The beneficial health effects of carrots are mostly attributed to the beta-carotene they contain. This compound, in addition to providing the color of the vegetable, is the protovitamin of vitamin A, which means that it is converted into vitamin A in the body. The plant pigment is a powerful antioxidant, has anti-cancer properties, supports the immune system and helps maintain a good vision and a healthy skin.
Although in general the vitamin and phytonutrient content of vegetables decreases as a result of baking and cooking, in the case of carrots, tests show that heat treatment increases the amount of beta-carotene absorbed by the body, thus improving the utilization of this valuable substance.

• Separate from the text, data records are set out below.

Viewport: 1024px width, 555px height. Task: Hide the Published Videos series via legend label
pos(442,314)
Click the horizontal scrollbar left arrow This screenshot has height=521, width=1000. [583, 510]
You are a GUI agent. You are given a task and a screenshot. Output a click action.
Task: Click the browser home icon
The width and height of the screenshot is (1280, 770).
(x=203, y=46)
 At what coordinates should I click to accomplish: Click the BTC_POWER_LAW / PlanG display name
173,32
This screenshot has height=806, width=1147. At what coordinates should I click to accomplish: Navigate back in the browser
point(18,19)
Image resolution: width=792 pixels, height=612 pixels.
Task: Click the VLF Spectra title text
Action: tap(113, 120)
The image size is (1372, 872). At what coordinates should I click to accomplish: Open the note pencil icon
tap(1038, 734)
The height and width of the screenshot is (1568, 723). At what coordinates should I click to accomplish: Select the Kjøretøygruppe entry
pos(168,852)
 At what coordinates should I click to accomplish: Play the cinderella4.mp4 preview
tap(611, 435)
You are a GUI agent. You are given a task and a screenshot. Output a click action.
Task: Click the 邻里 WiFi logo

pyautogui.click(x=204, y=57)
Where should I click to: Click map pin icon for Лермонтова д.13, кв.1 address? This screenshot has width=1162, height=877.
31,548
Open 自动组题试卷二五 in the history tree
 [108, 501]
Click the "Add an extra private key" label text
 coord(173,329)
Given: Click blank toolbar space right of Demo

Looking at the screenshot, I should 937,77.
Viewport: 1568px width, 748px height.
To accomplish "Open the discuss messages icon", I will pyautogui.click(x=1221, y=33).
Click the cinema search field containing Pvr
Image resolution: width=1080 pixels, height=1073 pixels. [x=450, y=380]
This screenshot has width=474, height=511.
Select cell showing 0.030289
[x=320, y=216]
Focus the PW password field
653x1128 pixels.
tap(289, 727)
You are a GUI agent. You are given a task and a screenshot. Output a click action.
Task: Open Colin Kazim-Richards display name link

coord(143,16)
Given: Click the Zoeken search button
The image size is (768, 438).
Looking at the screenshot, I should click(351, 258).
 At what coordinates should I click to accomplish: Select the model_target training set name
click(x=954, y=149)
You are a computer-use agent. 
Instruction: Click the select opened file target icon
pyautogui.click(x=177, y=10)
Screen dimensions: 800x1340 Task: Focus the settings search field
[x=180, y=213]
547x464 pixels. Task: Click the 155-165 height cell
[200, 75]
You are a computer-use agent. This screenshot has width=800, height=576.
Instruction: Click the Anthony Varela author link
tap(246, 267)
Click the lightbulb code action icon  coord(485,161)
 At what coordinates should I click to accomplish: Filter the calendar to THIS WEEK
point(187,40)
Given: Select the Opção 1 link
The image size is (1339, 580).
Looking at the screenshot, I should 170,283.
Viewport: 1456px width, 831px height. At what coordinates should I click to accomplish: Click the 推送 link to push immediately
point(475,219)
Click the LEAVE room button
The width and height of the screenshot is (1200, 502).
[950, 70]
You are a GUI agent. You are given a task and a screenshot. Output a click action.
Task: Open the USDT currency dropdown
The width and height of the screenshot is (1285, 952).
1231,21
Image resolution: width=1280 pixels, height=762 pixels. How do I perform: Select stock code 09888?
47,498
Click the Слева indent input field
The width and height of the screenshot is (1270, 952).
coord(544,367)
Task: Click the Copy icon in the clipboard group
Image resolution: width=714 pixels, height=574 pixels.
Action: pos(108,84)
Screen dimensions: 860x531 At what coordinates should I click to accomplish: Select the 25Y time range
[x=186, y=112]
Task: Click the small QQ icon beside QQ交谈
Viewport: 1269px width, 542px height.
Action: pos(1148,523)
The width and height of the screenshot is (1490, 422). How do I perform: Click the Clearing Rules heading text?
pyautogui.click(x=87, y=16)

At the same time, as a result of cooking, the amount of beta-carotene in the food decreases, as does the vitamin C content, but during steaming and baking in the oven, the decrease is smaller than when carrots are fried in hot oil or boiled.
Whether you eat them raw or cooked, you are doing your body a favor if you eat them regularly. In addition to beta-carotene and vitamin C, this tasty, low-calorie, but nutritious vegetable also contains fiber, vitamin K1, potassium and antioxidants.
The pectin in carrots is a soluble fiber that slows down the absorption of sugar, so it can contribute to lowering blood sugar levels. It also nourishes the beneficial intestinal bacteria and can improve the condition of the intestinal flora.
Another beneficial feature is that it impairs the absorption of cholesterol from the digestive system, thereby reducing blood cholesterol levels. The main insoluble fibers of carrots are cellulose, hemicellulose and lignin, which play an important role in promoting regular bowel movements and preventing constipation.
Potassium is essential for blood pressure regulation, and vitamin K1 is important for blood clotting and supports bone health.